Donc, comprenez pourquoi le Vodùn est considéré comme Satan et injurié. Mais vous savez, nous, ça ne nous dit rien. D’ailleurs c’est pourquoi, nous pouvons nous rendre chez eux, célébrer avec eux, leur culte. J’oubliais même de vous dire qu’après avoir construit des églises, les missionnaires étaient les seuls à célébrer leur culte. Et c’est de là, que les animateurs Vodùn ont convoyé quelques adeptes Vodùn pour les assister. Là, comprenez que chez nous, on cultive la solidarité.
La basilique de Ouidah, face au Temple des Pythons, traduit une dualité reconnue par les missionnaires. C’est l’échec de l’œuvre des missionnaires, tout simplement, si on devrait interpréter la situation géographique des deux lieux de culte qui se font face. L’église et le Temple se font face, cela dénote d’une dualité.
Docteur Raymond Assogba que faut-il faire pour changer le regard un peu indisposant des chrétiens envers les animateurs et utilisateurs Vodùn ?

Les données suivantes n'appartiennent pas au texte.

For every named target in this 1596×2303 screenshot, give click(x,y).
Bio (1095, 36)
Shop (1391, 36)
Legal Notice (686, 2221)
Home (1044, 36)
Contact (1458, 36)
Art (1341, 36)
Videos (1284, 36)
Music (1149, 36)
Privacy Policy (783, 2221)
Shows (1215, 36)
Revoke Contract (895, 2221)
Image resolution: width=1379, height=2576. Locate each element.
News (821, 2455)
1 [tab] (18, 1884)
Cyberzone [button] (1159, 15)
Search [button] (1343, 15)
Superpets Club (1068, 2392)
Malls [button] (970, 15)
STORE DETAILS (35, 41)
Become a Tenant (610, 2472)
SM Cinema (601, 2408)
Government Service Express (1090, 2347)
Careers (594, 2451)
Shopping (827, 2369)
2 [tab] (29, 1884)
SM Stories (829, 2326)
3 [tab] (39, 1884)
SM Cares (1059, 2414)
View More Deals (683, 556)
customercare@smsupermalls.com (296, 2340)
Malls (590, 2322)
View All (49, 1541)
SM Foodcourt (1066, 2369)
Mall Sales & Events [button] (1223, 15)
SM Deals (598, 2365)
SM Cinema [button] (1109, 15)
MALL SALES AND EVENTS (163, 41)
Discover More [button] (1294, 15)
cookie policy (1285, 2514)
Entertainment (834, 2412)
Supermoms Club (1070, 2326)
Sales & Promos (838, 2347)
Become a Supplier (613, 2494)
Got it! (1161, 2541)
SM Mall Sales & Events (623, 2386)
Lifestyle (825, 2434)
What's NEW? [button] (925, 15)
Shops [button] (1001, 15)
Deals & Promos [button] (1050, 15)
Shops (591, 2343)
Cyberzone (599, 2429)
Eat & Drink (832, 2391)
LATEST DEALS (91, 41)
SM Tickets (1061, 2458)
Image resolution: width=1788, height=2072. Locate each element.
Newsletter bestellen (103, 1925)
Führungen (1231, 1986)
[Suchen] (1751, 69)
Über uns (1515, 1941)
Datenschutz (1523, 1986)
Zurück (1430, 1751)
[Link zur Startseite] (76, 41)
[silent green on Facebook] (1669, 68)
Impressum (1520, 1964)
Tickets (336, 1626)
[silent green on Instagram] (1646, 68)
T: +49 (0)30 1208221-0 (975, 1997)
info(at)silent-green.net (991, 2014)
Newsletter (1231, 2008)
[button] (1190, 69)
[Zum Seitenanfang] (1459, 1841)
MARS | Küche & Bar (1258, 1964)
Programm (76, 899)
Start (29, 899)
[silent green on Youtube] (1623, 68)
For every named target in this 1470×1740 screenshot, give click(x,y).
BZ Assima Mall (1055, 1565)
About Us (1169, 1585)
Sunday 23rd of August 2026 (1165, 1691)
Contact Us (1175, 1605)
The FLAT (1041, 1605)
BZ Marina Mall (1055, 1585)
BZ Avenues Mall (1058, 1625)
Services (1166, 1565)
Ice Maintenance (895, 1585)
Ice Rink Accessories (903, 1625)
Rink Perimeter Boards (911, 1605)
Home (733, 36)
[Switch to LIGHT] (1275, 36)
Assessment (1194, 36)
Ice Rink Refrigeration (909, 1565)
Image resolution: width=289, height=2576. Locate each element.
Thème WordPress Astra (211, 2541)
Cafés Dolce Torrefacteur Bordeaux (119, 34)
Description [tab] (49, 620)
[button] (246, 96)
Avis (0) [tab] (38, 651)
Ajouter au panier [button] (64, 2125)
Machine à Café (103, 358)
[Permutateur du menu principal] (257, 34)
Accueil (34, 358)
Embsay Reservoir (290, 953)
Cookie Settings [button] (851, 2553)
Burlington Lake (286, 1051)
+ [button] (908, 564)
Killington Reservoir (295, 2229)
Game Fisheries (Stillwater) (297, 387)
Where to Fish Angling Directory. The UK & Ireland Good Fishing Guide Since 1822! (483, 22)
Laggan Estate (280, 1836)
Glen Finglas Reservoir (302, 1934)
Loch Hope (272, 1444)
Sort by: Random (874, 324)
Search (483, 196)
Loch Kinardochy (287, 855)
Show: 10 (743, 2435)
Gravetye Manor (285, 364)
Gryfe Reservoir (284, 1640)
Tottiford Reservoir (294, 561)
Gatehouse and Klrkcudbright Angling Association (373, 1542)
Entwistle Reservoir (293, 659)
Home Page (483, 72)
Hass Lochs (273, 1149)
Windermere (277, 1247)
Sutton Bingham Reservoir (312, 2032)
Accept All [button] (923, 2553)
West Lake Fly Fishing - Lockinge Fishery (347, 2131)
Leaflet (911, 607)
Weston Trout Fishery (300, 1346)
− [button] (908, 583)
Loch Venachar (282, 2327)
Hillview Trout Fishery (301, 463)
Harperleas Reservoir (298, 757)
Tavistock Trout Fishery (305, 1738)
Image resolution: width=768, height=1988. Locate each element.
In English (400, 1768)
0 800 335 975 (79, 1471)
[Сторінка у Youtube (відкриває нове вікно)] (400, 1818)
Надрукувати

Tous les animateurs du Vodùn savent que ce sont ses utilisateurs qui le diabolisent en public. Y compris les prêtres, les Messeigneurs et autres. Alors, leur discours est un discours d’autosatisfaction. Si tant est que cela ne menace pas la vie ou l’ordre social, je pense qu’ils sont libres de penser. Toutefois, il revient aux autorités publiques de prendre des mesures pour que chacun puisse profiter de ses choix. Le Bénin est après tout un pays laïc. Sinon, je ne vois pas en quoi le fait que l’autre ne soit pas dans le même mouvement religieux que moi, puisse m’amener à lui jeter toutes les invectives possibles.